GE Ventures, while finding new deals hard, is still sensibly doing follow-on investments, such as telegenetics firm Genome Medical’s $23m series B round this month, to retain stakes and support entrepreneurs whose business had nothing to do with financial issues in the power unit of a large corporation.
Still, if GE as a storied corporation around for more than 125 years can be caught out in buoyant economic conditions then if or when a downturn does strike or other units are caught by disruption being able to work through an generalised exit strategy will become important.

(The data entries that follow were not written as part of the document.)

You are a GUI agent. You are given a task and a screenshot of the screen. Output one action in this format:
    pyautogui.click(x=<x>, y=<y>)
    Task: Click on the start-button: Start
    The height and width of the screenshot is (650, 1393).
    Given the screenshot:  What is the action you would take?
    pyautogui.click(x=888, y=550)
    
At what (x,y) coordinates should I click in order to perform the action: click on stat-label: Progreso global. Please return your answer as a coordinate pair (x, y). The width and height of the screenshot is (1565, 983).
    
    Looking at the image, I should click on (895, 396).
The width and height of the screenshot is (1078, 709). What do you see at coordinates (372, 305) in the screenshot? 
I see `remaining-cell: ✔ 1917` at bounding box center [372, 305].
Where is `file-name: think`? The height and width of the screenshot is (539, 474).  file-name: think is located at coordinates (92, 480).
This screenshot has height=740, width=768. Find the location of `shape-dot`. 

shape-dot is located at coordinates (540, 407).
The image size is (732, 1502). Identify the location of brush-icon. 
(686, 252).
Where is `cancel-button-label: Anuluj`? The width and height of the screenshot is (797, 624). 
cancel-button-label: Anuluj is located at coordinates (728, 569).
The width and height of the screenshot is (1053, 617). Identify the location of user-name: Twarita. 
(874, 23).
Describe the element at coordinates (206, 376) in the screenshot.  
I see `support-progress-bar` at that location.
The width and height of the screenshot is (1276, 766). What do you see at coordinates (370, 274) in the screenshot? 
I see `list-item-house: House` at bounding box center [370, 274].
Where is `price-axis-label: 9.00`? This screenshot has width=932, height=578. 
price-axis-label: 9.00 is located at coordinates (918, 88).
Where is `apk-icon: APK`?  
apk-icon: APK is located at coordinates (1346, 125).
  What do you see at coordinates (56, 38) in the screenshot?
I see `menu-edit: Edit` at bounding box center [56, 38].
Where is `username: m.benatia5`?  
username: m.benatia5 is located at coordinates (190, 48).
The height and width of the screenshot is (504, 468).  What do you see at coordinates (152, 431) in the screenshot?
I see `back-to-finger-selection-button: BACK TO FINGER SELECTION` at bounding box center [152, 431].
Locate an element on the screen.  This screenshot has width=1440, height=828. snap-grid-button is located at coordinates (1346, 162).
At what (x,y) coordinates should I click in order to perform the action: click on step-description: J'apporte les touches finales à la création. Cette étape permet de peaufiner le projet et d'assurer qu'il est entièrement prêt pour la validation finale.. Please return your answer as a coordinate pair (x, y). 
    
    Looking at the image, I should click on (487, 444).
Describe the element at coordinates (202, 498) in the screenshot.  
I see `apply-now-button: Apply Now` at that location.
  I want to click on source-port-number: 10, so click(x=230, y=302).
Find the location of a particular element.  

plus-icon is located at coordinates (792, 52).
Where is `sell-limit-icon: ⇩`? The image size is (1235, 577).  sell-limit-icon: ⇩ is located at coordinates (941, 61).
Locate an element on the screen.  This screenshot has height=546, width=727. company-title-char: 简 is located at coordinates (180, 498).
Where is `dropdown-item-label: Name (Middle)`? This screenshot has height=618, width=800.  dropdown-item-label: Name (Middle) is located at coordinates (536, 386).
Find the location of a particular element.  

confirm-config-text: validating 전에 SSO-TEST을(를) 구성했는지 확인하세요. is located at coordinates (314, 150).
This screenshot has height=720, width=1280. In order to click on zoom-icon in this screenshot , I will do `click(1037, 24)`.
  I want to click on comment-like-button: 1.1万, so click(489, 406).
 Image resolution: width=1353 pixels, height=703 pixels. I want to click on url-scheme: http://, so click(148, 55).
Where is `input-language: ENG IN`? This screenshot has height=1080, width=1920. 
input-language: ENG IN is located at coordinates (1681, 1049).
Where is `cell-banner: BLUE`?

In innovation, there are often post-mortem parties for ideas that were tried and failed as a way of destigmatising failure. These are good but pre-mortem analysis of factors that can cause failure are even better.
The challenge is even if the CVC units recognise the issues, such as balance sheet investing without committed capital, management in large firms can be overconfident in their own prowess and avoid putting in place sensible safety measures that can limit damage to their CVC teams, portfolio companies and their own balance sheets if they cannot exit privately-held, illiquid assets when they want. Dogmatism on such points is often the first signal of a lack of flexibility and innovation that can catch out the parent in other ways.
GE Ventures’ current travails are the warning sign as this age of turbulence begins that the industry generally needs to do more to be ready for a generalised downturn.